## Exercise 1
In the divorce guide, what is the sworn statement that describes your efforts to locate your spouse called?
## Exercise 2
Copy the divorce guide word for word from "How to Get Divorced" to "Publication or Posting.".

## Given text
How to Get Divorced When You Don’t Know Where Your Spouse Lives

What if you want to get divorced but no longer know where your spouse lives? Sometimes couples separate for many years or someone leaves without notice, leaving you unable to serve them a copy of the divorce filing and Summons as required by law.  

Good news: As long as you are a Missouri resident, you can still get divorced even if you don’t know how to find your spouse. Here’s how:

  • The applicable rule is Missouri Court Rule 54.12(c). 
  • Request permission from the court to publish a notice of the divorce in a newspaper or post a notice in the courthouse. This is called a Motion to Serve by Publication or Posting.
  • The Judge can allow publication or posting if the Judge decides that you have made sufficient efforts to find your spouse and your spouse cannot be found.
  • Sign an affidavit (written document under oath) stating the efforts you made to locate your spouse. The affidavit must list the reasons why the other spouse cannot be located and the efforts you made to locate them. This is called an Affidavit of Diligent Search.

Here are some suggestions about what to include in your Affidavit and steps to take to show “sufficient efforts”:

  • List the last time you saw your spouse and where.

## Record excerpts
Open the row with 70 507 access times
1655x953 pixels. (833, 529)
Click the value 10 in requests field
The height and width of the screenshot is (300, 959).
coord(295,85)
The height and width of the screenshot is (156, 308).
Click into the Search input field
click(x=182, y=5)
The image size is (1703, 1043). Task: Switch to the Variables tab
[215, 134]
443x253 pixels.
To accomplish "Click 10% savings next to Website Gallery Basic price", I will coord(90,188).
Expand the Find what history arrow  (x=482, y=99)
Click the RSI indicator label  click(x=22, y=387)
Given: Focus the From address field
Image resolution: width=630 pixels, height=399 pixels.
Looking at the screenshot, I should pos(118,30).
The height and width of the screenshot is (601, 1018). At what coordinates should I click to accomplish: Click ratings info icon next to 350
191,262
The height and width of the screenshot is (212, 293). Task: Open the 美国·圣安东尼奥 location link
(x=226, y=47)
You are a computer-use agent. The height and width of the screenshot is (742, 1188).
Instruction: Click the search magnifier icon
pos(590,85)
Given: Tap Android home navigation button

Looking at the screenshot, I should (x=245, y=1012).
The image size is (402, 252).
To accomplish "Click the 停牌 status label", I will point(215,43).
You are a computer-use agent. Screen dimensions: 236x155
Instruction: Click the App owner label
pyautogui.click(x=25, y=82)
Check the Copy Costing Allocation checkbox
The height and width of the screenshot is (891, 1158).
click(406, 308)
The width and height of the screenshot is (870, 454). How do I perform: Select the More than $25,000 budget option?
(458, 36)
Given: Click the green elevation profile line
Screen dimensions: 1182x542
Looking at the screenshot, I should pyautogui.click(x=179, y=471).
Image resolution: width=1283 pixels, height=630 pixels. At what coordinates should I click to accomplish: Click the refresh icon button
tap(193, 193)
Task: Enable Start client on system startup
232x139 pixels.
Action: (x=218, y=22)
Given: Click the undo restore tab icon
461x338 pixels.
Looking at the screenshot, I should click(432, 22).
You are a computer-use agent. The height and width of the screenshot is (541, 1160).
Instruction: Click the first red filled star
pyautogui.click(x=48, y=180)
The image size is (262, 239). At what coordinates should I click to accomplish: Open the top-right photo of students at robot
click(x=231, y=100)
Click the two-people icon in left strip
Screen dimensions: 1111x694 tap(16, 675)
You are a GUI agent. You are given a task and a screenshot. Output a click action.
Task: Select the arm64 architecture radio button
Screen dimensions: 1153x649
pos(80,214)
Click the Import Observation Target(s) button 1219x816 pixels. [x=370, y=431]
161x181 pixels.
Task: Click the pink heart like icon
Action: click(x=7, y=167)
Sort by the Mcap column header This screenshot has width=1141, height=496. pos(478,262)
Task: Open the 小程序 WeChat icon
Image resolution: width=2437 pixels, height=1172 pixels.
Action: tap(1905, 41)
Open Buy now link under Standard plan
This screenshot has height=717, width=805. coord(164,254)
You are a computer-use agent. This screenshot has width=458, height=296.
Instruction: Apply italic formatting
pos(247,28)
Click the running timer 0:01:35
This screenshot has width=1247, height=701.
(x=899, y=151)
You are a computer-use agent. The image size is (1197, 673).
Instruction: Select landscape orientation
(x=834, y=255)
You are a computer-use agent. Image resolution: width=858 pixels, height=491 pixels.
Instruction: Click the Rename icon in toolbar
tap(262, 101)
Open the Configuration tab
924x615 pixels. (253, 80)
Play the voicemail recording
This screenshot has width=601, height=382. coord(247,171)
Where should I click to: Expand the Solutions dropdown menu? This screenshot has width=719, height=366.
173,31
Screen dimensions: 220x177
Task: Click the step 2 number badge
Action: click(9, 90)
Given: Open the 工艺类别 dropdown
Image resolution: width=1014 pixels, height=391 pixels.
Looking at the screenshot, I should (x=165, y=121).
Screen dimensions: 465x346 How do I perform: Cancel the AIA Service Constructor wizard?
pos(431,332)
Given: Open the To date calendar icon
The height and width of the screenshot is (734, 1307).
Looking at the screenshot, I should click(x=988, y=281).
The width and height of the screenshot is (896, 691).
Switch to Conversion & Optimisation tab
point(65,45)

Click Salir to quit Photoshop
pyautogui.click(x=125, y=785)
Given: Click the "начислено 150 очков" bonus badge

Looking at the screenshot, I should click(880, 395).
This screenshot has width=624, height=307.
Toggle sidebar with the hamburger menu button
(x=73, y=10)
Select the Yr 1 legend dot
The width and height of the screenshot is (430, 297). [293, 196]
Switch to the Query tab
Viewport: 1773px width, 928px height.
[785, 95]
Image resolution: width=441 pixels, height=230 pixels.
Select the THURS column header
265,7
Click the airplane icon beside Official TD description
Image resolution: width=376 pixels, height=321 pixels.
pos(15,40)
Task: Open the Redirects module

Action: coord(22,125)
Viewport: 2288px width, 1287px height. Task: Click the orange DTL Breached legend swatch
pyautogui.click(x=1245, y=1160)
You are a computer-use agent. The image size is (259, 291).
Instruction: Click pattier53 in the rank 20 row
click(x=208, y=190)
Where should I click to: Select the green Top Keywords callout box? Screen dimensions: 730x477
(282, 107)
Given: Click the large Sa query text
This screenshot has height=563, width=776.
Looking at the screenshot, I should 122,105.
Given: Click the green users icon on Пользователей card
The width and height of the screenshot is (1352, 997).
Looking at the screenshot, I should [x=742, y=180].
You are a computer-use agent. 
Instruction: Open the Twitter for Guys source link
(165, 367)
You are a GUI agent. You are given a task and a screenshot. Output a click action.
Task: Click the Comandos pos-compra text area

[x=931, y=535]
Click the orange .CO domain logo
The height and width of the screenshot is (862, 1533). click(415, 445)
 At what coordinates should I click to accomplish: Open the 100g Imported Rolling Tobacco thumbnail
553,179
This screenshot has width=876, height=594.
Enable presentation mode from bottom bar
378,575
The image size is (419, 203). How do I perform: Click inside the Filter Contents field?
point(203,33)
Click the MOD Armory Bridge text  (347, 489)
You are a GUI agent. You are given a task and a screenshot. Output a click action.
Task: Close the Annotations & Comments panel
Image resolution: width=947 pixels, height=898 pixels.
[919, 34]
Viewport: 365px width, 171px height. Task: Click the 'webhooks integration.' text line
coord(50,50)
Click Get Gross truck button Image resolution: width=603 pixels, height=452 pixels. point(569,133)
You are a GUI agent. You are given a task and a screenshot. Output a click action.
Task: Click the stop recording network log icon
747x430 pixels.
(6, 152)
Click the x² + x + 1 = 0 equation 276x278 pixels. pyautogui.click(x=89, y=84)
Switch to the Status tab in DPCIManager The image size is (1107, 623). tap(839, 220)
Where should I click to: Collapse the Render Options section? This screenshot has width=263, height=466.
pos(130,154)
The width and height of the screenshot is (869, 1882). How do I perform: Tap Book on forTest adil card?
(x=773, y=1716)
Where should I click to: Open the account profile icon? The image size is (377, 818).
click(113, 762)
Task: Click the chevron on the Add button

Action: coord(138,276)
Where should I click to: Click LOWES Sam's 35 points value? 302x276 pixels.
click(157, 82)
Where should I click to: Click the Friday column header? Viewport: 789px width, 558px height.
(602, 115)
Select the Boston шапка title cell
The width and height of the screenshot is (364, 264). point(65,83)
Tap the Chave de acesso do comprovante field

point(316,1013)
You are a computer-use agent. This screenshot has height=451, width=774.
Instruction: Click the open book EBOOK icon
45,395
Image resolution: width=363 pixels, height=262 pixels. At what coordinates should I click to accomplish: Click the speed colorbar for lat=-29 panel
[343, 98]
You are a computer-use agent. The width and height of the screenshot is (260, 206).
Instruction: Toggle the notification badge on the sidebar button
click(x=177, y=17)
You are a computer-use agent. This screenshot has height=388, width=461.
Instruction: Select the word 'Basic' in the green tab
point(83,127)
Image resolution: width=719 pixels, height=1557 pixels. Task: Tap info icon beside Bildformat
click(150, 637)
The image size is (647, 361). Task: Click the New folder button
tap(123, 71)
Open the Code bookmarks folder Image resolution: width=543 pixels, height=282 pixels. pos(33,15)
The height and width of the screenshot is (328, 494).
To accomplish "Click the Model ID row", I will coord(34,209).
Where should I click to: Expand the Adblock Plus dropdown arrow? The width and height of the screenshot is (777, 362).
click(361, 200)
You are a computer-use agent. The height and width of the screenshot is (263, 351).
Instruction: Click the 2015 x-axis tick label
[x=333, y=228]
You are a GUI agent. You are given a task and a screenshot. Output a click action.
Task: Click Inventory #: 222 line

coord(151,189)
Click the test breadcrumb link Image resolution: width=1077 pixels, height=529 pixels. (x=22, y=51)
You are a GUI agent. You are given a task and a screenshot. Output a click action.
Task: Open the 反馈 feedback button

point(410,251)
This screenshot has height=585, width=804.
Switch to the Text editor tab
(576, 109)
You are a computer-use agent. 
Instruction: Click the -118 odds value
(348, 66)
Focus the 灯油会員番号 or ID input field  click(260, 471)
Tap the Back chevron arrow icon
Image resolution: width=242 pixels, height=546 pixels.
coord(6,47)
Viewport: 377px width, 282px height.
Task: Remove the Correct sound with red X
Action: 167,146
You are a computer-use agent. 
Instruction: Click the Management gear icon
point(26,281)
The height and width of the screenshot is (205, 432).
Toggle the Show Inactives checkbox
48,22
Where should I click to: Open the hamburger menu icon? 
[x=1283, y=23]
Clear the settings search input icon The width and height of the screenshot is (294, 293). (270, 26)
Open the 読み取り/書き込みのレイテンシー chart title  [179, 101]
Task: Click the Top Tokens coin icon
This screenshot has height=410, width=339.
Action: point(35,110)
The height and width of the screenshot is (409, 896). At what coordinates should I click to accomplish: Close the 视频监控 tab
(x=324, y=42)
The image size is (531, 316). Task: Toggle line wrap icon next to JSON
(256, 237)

## Correct result 1
An Affidavit of Diligent Search.

## Correct result 2
How to Get Divorced When You Don’t Know Where Your Spouse Lives

What if you want to get divorced but no longer know where your spouse lives? Sometimes couples separate for many years or someone leaves without notice, leaving you unable to serve them a copy of the divorce filing and Summons as required by law.  

Good news: As long as you are a Missouri resident, you can still get divorced even if you don’t know how to find your spouse. Here’s how:

  • The applicable rule is Missouri Court Rule 54.12(c). 
  • Request permission from the court to publish a notice of the divorce in a newspaper or post a notice in the courthouse. This is called a Motion to Serve by Publication or Posting.